◆ **Stated problem 1**: According to the ski review, what turn radius does the Lumen have?
◆ **Stated problem 2**: Carry on the Lumen ski review, picking up right after its last sentence.
=== Document text ===
Our testers did not enjoy themselves on-piste with the lifeless Lumen.
The Lumen is not ideal for carving. It has a large turn radius of 18.8M, and prefers slow, arcing turns. Even with that said, the Lumen does not like to turn on the firmer conditions and wants to slide out. It takes a lot of energy to get it over on edge. The Lumen can be fun when the corduroy is fresh and soft, and you get them going at speed. Once we have this ski on edge, it does not like to hold it, and prefers sliding and smearing turns rather than railing them.
Many of our testers remarked on the lifelessness of this ski. Although the Lumen is only 96mm underfoot, it feels like a much fatter ski. It is slow when transferring from edge-to-edge and feels like big planks on your feet. The Head Great Joy had the quickest and most fun edge to edge transfer, and is a much more lively and suitable choice for on-piste skiing.
Our testers took the Lumen out for some hero skiing and had a great time. Soft snow is what the Salomon Lumen is built for. It has decent rocker in the tips for floating through powder and provides a smooth ride. This ski is a lot of fun to fly down the slope in the soft snow, and at speed they glide on top of powder. The rocker tip allows the ski to stay on top of the snow with little to no effort. None of these all mountain skis are sold as powder specific skis, but we think the K2 Fulluvit 98ti and the Volkl Aura had the best powder performance in this review.
The Lumen handles itself well in the crud. Some of our testers do not have confidence that this ski would turn when we wanted it to in skied out conditions when things get tough, so would often throw a little hop in to make sure they would. This could also be because the ski felt longer than others in this test. The K2 Fulluvit 98ti's were the most fun to ski in variable conditions because they were forgiving and easy to turn. In variable conditions the Lumen did not instill confidence.
This is the least playful ski in this review. More than one tester described it as a "dead fish". Sluggish from edge-to-edge and hard to turn, the only fun we really had on this ski was in untracked hero snow. The Armada ARVW is a much more playful ski.
Bumps Skiing Performance
In firm, icy moguls, the Lumen is hard to control because it does not hold an edge very well or want to turn. It could do slightly better in soft cruddy bumps - but this ski is not nimble or responsive enough to be a good choice for the moguls.
=== Information given ===
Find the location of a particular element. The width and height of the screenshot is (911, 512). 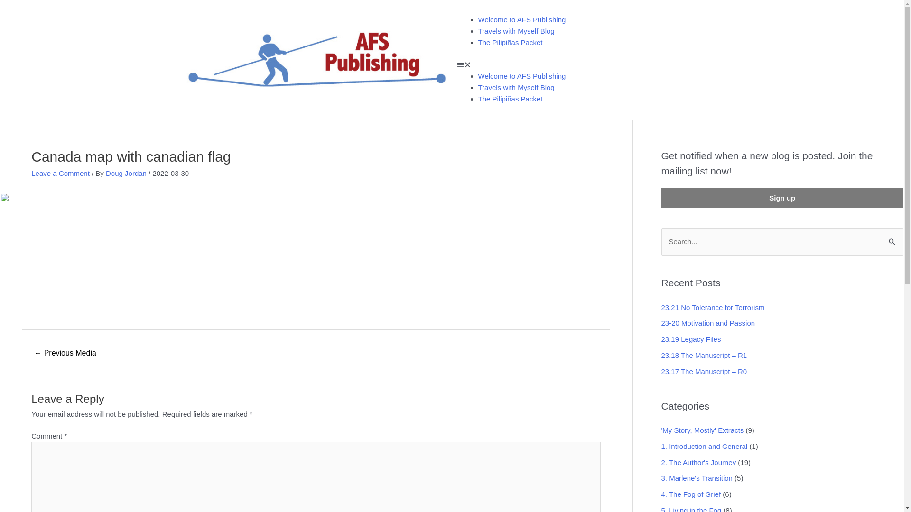

'1. Introduction and General' is located at coordinates (704, 446).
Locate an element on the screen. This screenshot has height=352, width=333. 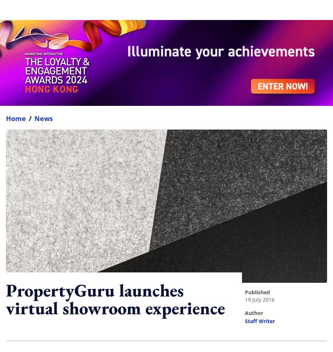
'awards' is located at coordinates (133, 339).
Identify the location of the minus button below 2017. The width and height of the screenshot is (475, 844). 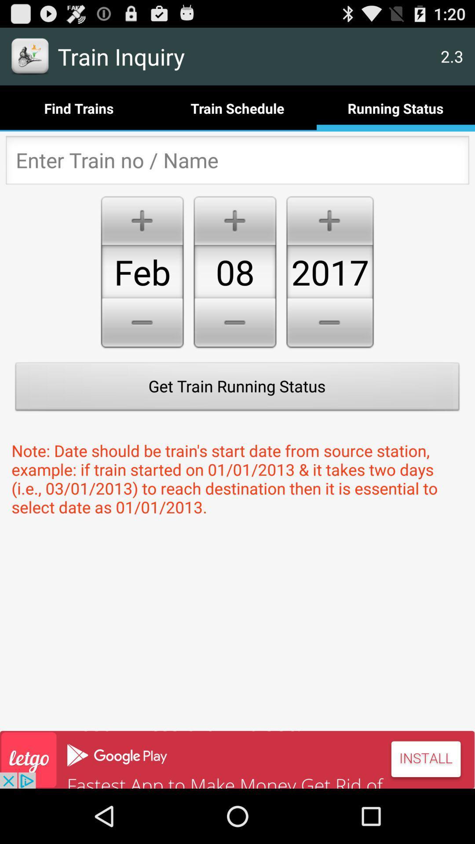
(330, 324).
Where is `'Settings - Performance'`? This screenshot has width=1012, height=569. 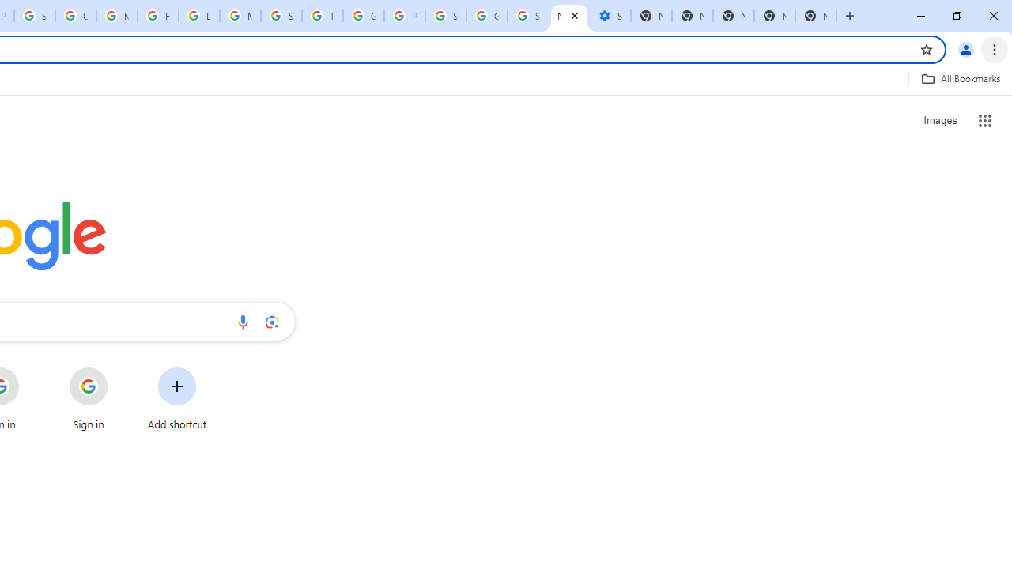 'Settings - Performance' is located at coordinates (609, 16).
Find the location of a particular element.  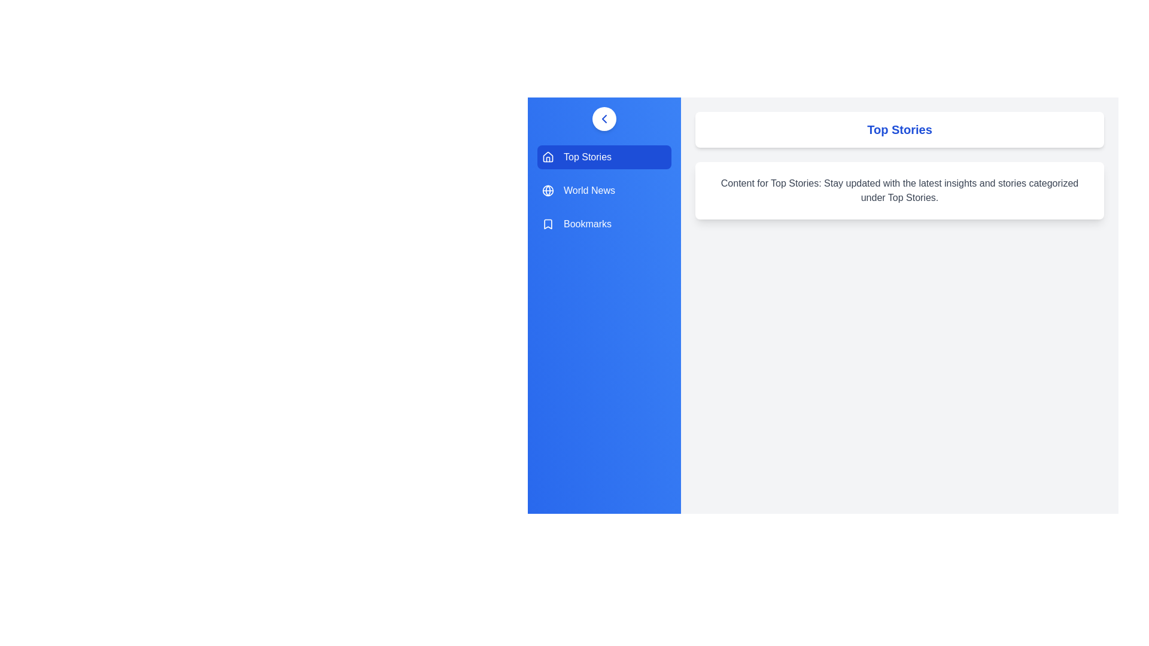

the category World News from the list is located at coordinates (604, 190).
===
◆ **Final result 1**: The Lumen has a turn radius of 18.8M.

◆ **Final result 2**:
This ski is best for an expert skier. A woman who is a bit heavier and taller may have more luck driving this ski because of its significant camber. It excels in powder, so if someone wants a ski that they only want to take out on fresh snow days, this could be it — but why not just buy a powder ski in that case? We would not recommend spending a ton of time on-piste with this ski.
The Q-96 Lumen has been in Salomon's line for a number of years now. Retailers seem to have recognized this and most sell this long in the tooth ski for a reasonable $500. We would rather spend an extra $100 on the very versatile and fun Atomic Vantage 95 C. The Salomon Lumen has 90% capped construction, and this means its topsheet is less durable and shows significant scratches and chips, however the Lumen's bases seem to be relatively durable.
Although they have some redeeming qualities, the Salomon Q-96 Lumen would not be our first choice for the all-mountain ski in our quiver, especially not as the only ski in our quiver. It lacks pep and responsiveness on-piste and in variable conditions, and does not inspire confidence.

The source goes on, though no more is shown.